Options are the most essential feature of life. Options are what make life. Options are our life. You are reading this because you chose to. You did have other options as to what you could have done with your precious time, but you chose to read this. You chose this option (and I’m flattered, to be quite honest.)
I have started to realize this horrific scenario lately, of how children, at a very young age, are being robbed of this feature. Children are young and gullible beings. They can easily be forced to believe in what you want to them believe. You can make them think that their father is superman, that Santa Claus exists, and that the tooth fairy will leave them little toys under their pillow. This is a wonderful way to bond with your kid, a wonderful way for them to look up to you, to learn great etiquettes and to overall be the exact kid that you weren’t.
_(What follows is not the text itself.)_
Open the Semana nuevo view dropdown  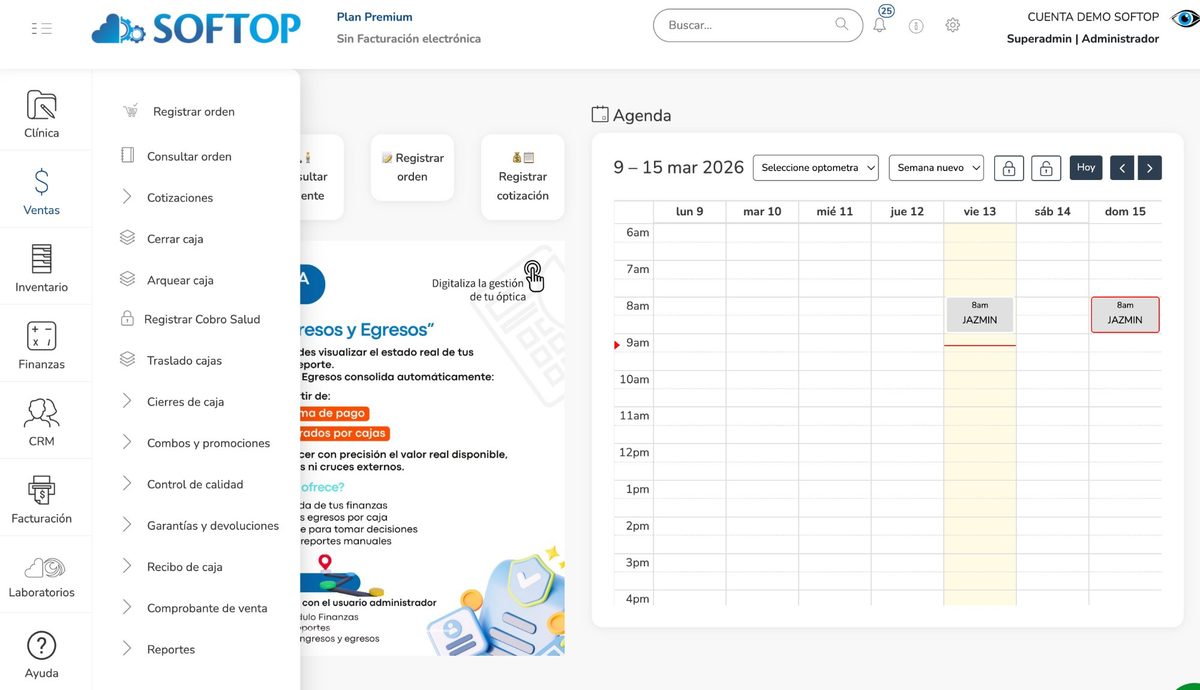tap(936, 167)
The problem arises when this very act is stretched to unreal dimensions.
Children these days are all exact replicas of each other. They all wear the same clothes, eat the same green vegetables, watch the same kind of TV and read the same kind of books. Even mathematically, the probability that most kids choose ‘History Channel’ as their favorite TV station out of the thousands of possible stations they could enjoy, is very rare. Then how come all children turn out to choose identical? Children have a right to choose as to what their favorite food is, and not have ‘spinach’ be forced upon as them as the only option of delicious food there is. Children are reckless, curious and smart. Children have the brain potential many adults cannot even begin to comprehend. These adults, stupid themselves, seldom realize the value of genius which is currently sitting in their room and reading Stephen Hawking, just because you were never smart enough to read it yourself. It’s these stupid parents who go to their child’s teacher and asks them as to why their kid failed physics, not realizing that their kid is probably the next Picasso, and his talent with a bunch of colors and a canvas is much greater than his pseudo- knowledge of thermodynamics.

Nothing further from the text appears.